PROVIDED PASSAGE:
━━━━━━━━━━━━━━━━

Choosing a Financial Advisor: Get an Early Start

Congratulations! You’ve graduated from college and are now starting your career. This is an exciting time in your life and you may have a lot of questions around your finances. So, to whom do you turn for financial advice? Reaching out to your parents and friends for advice may be your first choice. However, now may be the right time to start building a relationship with a professional advisor.

As you start your financial journey, choosing the right advisor may be one of the most important decisions you make. By choosing well, you can have someone to guide you as you make financial decisions both big and small over the course of your life. Though your needs may change over time, you won’t have to change your advisor if you choose well.


Start Saving Early

Initially, you may not have a lot of money to invest, but you likely will have a lot of questions related to your finances. You may have a job that pays more than you have ever made in the past, so it shouldn’t be a problem, right? You will soon find there is no shortage of things to spend your money on. You will face difficult choices on how best to allocate your income to your needs. After a few years out of school, you may start thinking about settling down and getting married or buying that first house. There are a lot of considerations around budgeting for expenses and saving for that first down payment. In addition, many students come out of school with loans that they need to start paying off. So, where to begin?

One of the first, important savings decisions you will need to make is about contributing to a retirement plan at work. When you are young, it is always difficult to think about your future retirement since it seems so far away. You may think that you can start saving in the future when you are making more money. The problem with that line of thinking: it never gets easier to save money. Typically, as your income grows so will your needs – paying for that new house, having children and paying for daycare when they are young, buying all of those toys you have dreamed of or, maybe at some point, getting that summer home.

Choosing the Right Advisor


Choosing Your Advisor

Discussing your finances can be very personal and not something you want to share with just anyone. Building a long-term relationship with an advisor you feel comfortable talking to can be beneficial, since he or she would have to understand you and your needs before providing guidance. You may want to consider asking your parents if the advisors they work with would be a good fit for your needs. If you don’t want to work with your parents’ advisors directly, they may have an associate on staff that is a good fit for you. Working with someone in the same office as your parents’ advisors has some advantages: they would understand your family dynamics and coordinate financial planning when it makes sense.

Choosing an advisor can be confusing. The terms planner, advisor and consultant (just to name a few) are used widely, but not everyone provides the same level of service.

Some advisors may say they do planning but are more interested in selling you products. It is important for you to understand the services that an advisor provides and what his or her background or training has been. You will also want to find out how your advisor will be compensated for his or her services. Some will get paid based on the products they sell you; this could result in a conflict of interest. Some advisors have their own business with a few support people, while others may have no support staff. It is important to understand the dynamics of your advisor’s team and what the back up plan is, should an emergency arise.

━━━━━━━━━━━━━━━━

OBJECTIVE: Copy the portion of the financial advisor article starting with "Congratulations! You’ve graduated" and going on through "you choose well.". The material after the financial advisor article stands apart from it.

DATASET CONTENT:

━━━━━━━━━━━━━━━━

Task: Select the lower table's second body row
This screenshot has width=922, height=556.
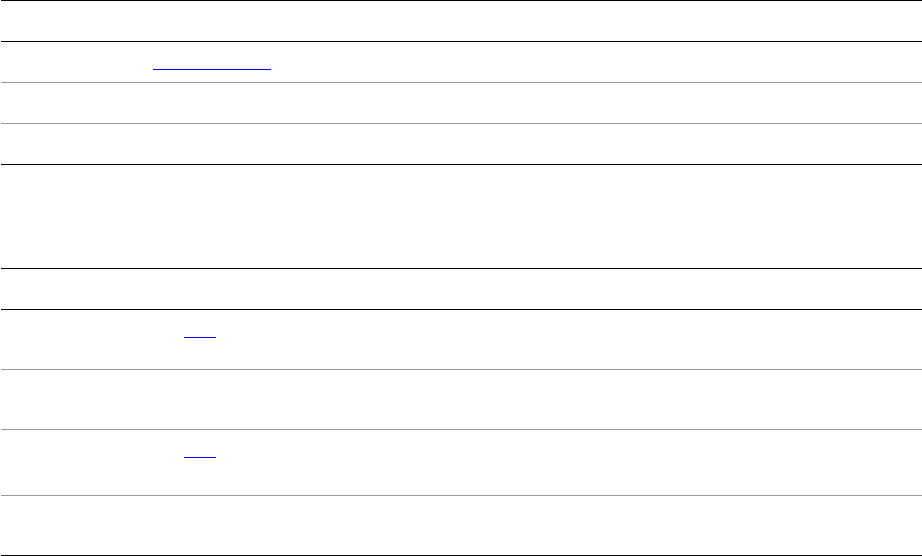Action: 460,400
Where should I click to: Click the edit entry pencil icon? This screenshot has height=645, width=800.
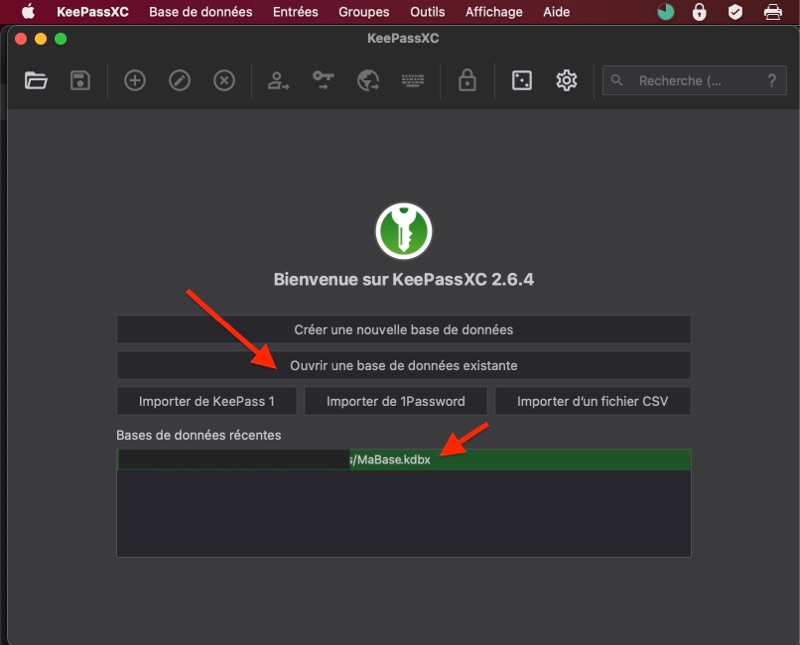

━━━━━━━━━━━━━━━━

SOLUTION TO THE EXERCISE:
Congratulations! You’ve graduated from college and are now starting your career. This is an exciting time in your life and you may have a lot of questions around your finances. So, to whom do you turn for financial advice? Reaching out to your parents and friends for advice may be your first choice. However, now may be the right time to start building a relationship with a professional advisor.

As you start your financial journey, choosing the right advisor may be one of the most important decisions you make. By choosing well, you can have someone to guide you as you make financial decisions both big and small over the course of your life. Though your needs may change over time, you won’t have to change your advisor if you choose well.